Non appena furono a portata d’orecchio capii che non parlavano inglese, ma una lingua piena d’intonazioni: sembrava quasi che cantassero, invece di chiacchierare.
Un ragazzo alzò gli occhi dalla strada, incrociò il mio sguardo spaesato e fece un fischio nella mia direzione, sorridendo; poi disse qualcosa che fece scoppiare a ridere i suoi compagni ed io fui tentata di voltare loro le spalle e mettermi a correre. Qualche segno di inquietudine dovette trapelare sul mio viso, perché il ragazzo alzò le mani e si avvicinò a passi lenti, senza perdere il sorriso:
-Non si preoccupi, signorina!- esclamò con un accento piuttosto marcato -Non deve avere paura di noi!-
Socchiusi gli occhi, studiandolo assorta. Non era molto alto, ma aveva un fisico robusto e allenato, probabilmente frutto di una vita di fatica; il sorriso e gli occhi bruni e luminosi lo facevano sembrare un ragazzino, ma alcune rughe intorno agli occhi e sulla fronte indicavano che doveva avere almeno la mia età. I capelli erano ricci, folti e di un gradevole color cioccolato che si confondeva con la pelle bruna.
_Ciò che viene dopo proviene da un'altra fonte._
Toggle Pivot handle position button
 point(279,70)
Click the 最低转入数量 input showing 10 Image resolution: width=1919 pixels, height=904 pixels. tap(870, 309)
Allora capii perché quella lingua cantilenante mi fosse familiare: la parlata di Jacob Fano, uno dei colleghi di mio padre, ne conservava l’eco.
-Italiani?- chiesi, un po’ tranquillizzata ma non ancora pronta a rilassarmi. Il ragazzo allargò il sorriso e chinò il capo in una sorta di buffo inchino:
-Antonio Iaconi, molto piacere!- disse, avvicinandosi mentre il resto del gruppo proseguiva per la sua strada.
-Ma gli americani mi chiamano Tony!- aggiunse con un occhiolino.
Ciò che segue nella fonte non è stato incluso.